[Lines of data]
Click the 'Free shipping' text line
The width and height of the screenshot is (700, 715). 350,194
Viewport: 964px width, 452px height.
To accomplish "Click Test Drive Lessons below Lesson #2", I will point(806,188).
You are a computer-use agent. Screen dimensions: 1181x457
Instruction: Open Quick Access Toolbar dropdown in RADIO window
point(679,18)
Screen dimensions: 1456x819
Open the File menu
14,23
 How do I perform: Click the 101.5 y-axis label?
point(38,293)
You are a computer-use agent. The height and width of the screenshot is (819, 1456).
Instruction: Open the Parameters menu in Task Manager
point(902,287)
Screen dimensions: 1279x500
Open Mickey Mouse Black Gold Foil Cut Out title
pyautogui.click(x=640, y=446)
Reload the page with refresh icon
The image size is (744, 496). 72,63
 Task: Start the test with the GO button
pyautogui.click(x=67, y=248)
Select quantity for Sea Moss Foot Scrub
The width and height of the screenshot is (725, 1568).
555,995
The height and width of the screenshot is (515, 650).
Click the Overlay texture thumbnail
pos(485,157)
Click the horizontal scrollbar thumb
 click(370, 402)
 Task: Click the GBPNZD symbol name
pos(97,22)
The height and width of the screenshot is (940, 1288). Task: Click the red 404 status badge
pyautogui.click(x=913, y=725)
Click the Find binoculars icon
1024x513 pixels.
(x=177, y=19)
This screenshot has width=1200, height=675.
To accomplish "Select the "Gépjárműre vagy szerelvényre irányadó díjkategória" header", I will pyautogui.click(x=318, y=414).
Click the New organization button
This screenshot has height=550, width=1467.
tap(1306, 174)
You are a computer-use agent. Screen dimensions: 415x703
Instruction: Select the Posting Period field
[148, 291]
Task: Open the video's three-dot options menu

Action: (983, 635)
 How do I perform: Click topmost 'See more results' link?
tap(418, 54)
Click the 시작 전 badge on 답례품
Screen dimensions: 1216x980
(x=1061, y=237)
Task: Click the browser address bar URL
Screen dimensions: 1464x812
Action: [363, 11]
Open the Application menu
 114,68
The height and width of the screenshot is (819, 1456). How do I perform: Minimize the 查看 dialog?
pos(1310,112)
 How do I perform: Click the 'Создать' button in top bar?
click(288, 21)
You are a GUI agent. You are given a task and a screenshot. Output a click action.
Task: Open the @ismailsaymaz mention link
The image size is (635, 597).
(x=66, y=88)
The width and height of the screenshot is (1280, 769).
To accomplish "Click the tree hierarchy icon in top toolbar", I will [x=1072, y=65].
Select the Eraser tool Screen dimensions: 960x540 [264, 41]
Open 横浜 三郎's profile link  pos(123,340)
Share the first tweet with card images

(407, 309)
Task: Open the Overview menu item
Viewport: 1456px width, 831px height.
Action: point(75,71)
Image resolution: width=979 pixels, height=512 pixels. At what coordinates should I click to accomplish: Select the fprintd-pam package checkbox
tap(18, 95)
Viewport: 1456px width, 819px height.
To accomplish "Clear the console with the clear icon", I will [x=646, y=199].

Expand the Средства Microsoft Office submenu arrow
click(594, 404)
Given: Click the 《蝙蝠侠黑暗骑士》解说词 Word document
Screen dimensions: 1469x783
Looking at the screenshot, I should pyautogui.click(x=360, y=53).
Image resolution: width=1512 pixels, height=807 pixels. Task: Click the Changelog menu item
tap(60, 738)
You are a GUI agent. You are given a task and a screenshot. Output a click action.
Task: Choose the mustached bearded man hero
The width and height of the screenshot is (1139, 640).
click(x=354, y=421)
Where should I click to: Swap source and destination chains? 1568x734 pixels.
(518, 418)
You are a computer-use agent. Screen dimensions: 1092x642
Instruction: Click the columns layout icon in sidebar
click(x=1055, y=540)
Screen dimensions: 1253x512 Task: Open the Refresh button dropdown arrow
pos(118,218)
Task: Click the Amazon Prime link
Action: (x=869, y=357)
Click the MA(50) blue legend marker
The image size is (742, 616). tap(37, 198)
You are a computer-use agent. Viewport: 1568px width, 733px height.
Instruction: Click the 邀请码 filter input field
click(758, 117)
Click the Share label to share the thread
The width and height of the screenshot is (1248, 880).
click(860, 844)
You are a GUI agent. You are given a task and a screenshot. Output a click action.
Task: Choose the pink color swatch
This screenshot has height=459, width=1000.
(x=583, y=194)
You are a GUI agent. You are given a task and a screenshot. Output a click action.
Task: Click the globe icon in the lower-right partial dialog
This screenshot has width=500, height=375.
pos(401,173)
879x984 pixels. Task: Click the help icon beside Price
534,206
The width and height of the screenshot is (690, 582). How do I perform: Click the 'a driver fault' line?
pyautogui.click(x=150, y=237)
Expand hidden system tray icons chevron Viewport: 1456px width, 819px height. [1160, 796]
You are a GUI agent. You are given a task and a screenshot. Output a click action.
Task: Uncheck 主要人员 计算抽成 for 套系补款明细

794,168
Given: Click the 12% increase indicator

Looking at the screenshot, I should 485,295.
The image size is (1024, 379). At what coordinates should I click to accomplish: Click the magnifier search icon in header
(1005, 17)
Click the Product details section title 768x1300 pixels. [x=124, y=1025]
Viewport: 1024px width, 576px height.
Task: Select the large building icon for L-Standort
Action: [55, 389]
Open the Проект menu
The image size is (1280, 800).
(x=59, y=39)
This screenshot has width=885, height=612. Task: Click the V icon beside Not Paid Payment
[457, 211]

The exercise | Copy every line of the records above without changing anything.

Response to the task |
Click the 'Free shipping' text line
The width and height of the screenshot is (700, 715). 350,194
Viewport: 964px width, 452px height.
To accomplish "Click Test Drive Lessons below Lesson #2", I will point(806,188).
You are a computer-use agent. Screen dimensions: 1181x457
Instruction: Open Quick Access Toolbar dropdown in RADIO window
point(679,18)
Screen dimensions: 1456x819
Open the File menu
14,23
 How do I perform: Click the 101.5 y-axis label?
point(38,293)
You are a computer-use agent. The height and width of the screenshot is (819, 1456).
Instruction: Open the Parameters menu in Task Manager
point(902,287)
Screen dimensions: 1279x500
Open Mickey Mouse Black Gold Foil Cut Out title
pyautogui.click(x=640, y=446)
Reload the page with refresh icon
The image size is (744, 496). 72,63
 Task: Start the test with the GO button
pyautogui.click(x=67, y=248)
Select quantity for Sea Moss Foot Scrub
The width and height of the screenshot is (725, 1568).
555,995
The height and width of the screenshot is (515, 650).
Click the Overlay texture thumbnail
pos(485,157)
Click the horizontal scrollbar thumb
 click(370, 402)
 Task: Click the GBPNZD symbol name
pos(97,22)
The height and width of the screenshot is (940, 1288). Task: Click the red 404 status badge
pyautogui.click(x=913, y=725)
Click the Find binoculars icon
1024x513 pixels.
(x=177, y=19)
This screenshot has width=1200, height=675.
To accomplish "Select the "Gépjárműre vagy szerelvényre irányadó díjkategória" header", I will pyautogui.click(x=318, y=414).
Click the New organization button
This screenshot has height=550, width=1467.
tap(1306, 174)
You are a computer-use agent. Screen dimensions: 415x703
Instruction: Select the Posting Period field
[148, 291]
Task: Open the video's three-dot options menu

Action: (983, 635)
 How do I perform: Click topmost 'See more results' link?
tap(418, 54)
Click the 시작 전 badge on 답례품
Screen dimensions: 1216x980
(x=1061, y=237)
Task: Click the browser address bar URL
Screen dimensions: 1464x812
Action: [363, 11]
Open the Application menu
 114,68
The height and width of the screenshot is (819, 1456). How do I perform: Minimize the 查看 dialog?
pos(1310,112)
 How do I perform: Click the 'Создать' button in top bar?
click(288, 21)
You are a GUI agent. You are given a task and a screenshot. Output a click action.
Task: Open the @ismailsaymaz mention link
The image size is (635, 597).
(x=66, y=88)
The width and height of the screenshot is (1280, 769).
To accomplish "Click the tree hierarchy icon in top toolbar", I will [x=1072, y=65].
Select the Eraser tool Screen dimensions: 960x540 [264, 41]
Open 横浜 三郎's profile link  pos(123,340)
Share the first tweet with card images

(407, 309)
Task: Open the Overview menu item
Viewport: 1456px width, 831px height.
Action: point(75,71)
Image resolution: width=979 pixels, height=512 pixels. At what coordinates should I click to accomplish: Select the fprintd-pam package checkbox
tap(18, 95)
Viewport: 1456px width, 819px height.
To accomplish "Clear the console with the clear icon", I will [x=646, y=199].

Expand the Средства Microsoft Office submenu arrow
click(594, 404)
Given: Click the 《蝙蝠侠黑暗骑士》解说词 Word document
Screen dimensions: 1469x783
Looking at the screenshot, I should pyautogui.click(x=360, y=53).
Image resolution: width=1512 pixels, height=807 pixels. Task: Click the Changelog menu item
tap(60, 738)
You are a GUI agent. You are given a task and a screenshot. Output a click action.
Task: Choose the mustached bearded man hero
The width and height of the screenshot is (1139, 640).
click(x=354, y=421)
Where should I click to: Swap source and destination chains? 1568x734 pixels.
(518, 418)
You are a computer-use agent. Screen dimensions: 1092x642
Instruction: Click the columns layout icon in sidebar
click(x=1055, y=540)
Screen dimensions: 1253x512 Task: Open the Refresh button dropdown arrow
pos(118,218)
Task: Click the Amazon Prime link
Action: (x=869, y=357)
Click the MA(50) blue legend marker
The image size is (742, 616). tap(37, 198)
You are a computer-use agent. Viewport: 1568px width, 733px height.
Instruction: Click the 邀请码 filter input field
click(758, 117)
Click the Share label to share the thread
The width and height of the screenshot is (1248, 880).
click(860, 844)
You are a GUI agent. You are given a task and a screenshot. Output a click action.
Task: Choose the pink color swatch
This screenshot has height=459, width=1000.
(x=583, y=194)
You are a GUI agent. You are given a task and a screenshot. Output a click action.
Task: Click the globe icon in the lower-right partial dialog
This screenshot has width=500, height=375.
pos(401,173)
879x984 pixels. Task: Click the help icon beside Price
534,206
The width and height of the screenshot is (690, 582). How do I perform: Click the 'a driver fault' line?
pyautogui.click(x=150, y=237)
Expand hidden system tray icons chevron Viewport: 1456px width, 819px height. [1160, 796]
You are a GUI agent. You are given a task and a screenshot. Output a click action.
Task: Uncheck 主要人员 计算抽成 for 套系补款明细

794,168
Given: Click the 12% increase indicator

Looking at the screenshot, I should 485,295.
The image size is (1024, 379). At what coordinates should I click to accomplish: Click the magnifier search icon in header
(1005, 17)
Click the Product details section title 768x1300 pixels. [x=124, y=1025]
Viewport: 1024px width, 576px height.
Task: Select the large building icon for L-Standort
Action: [55, 389]
Open the Проект menu
The image size is (1280, 800).
(x=59, y=39)
This screenshot has width=885, height=612. Task: Click the V icon beside Not Paid Payment
[457, 211]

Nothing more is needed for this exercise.